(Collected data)
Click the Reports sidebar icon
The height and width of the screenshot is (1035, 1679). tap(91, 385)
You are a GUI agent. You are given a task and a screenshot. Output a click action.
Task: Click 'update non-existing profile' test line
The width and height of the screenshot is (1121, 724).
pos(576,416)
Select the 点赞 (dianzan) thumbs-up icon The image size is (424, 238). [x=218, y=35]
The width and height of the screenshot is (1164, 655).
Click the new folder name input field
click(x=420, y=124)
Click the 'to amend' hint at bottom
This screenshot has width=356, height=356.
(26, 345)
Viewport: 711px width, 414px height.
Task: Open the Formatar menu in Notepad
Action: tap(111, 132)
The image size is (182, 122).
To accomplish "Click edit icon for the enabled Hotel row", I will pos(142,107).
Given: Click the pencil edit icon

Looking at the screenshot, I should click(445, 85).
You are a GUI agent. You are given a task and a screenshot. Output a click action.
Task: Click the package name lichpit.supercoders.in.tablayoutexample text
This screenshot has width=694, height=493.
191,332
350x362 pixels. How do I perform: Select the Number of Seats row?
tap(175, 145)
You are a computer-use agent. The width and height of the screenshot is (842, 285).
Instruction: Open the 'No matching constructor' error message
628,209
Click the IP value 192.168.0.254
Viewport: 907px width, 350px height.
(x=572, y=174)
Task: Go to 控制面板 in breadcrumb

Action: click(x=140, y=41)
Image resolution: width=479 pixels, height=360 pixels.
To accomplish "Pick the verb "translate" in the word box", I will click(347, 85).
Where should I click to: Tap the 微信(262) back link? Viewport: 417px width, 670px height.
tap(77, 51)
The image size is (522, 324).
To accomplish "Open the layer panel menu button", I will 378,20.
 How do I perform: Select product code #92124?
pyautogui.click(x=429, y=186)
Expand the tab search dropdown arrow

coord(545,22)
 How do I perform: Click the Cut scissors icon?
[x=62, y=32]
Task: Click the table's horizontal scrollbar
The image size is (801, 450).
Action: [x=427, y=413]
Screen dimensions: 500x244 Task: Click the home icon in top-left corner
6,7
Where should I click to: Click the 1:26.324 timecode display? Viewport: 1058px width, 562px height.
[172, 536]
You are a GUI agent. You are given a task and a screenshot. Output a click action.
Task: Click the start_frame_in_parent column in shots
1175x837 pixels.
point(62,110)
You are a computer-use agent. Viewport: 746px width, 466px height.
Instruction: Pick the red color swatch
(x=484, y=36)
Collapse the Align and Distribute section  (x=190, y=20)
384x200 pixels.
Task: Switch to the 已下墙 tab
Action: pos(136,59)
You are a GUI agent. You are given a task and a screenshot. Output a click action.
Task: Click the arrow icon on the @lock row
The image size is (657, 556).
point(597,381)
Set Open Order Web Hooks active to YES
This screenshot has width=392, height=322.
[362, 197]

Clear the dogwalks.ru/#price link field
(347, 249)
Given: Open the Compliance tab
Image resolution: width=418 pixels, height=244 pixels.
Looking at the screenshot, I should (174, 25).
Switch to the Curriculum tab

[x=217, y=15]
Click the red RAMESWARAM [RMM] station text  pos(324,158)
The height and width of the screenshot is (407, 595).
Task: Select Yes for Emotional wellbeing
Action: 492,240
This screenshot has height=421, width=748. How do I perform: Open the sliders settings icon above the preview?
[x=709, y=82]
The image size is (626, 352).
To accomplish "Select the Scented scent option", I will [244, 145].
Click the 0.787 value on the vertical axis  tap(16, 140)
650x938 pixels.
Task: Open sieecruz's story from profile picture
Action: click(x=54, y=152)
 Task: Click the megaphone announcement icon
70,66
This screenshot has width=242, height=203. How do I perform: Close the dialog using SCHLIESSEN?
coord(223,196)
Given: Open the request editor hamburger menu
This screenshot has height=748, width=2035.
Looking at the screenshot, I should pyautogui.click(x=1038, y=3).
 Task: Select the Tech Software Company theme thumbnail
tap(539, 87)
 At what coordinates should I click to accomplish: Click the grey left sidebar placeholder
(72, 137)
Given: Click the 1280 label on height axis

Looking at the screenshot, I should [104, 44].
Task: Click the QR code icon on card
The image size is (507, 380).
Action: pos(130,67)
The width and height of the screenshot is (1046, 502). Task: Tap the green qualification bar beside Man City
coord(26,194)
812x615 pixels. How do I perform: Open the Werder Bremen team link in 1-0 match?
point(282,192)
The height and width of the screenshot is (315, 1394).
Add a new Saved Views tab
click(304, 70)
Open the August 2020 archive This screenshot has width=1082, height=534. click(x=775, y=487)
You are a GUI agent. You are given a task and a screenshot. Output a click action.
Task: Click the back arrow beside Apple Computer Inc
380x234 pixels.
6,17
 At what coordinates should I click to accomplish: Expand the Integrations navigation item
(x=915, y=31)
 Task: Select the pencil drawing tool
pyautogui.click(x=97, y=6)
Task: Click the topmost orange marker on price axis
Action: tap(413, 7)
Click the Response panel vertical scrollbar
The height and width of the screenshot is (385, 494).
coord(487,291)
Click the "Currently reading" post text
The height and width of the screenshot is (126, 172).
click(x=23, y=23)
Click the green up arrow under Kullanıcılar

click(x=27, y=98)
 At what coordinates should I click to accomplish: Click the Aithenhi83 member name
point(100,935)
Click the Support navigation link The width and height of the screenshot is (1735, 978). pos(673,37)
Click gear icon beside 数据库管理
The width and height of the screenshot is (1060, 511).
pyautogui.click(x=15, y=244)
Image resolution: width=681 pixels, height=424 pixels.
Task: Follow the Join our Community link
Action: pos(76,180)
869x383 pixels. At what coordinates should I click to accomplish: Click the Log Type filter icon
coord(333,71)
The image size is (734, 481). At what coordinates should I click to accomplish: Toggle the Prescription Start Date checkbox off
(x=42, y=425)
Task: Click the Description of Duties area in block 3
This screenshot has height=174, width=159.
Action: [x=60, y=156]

▶ _WORK INSTRUCTIONS_:
Filter the records above and copy every line that contains the word "scrollbar".

▶ _RESULT OF THIS TASK_:
Task: Click the table's horizontal scrollbar
Click the Response panel vertical scrollbar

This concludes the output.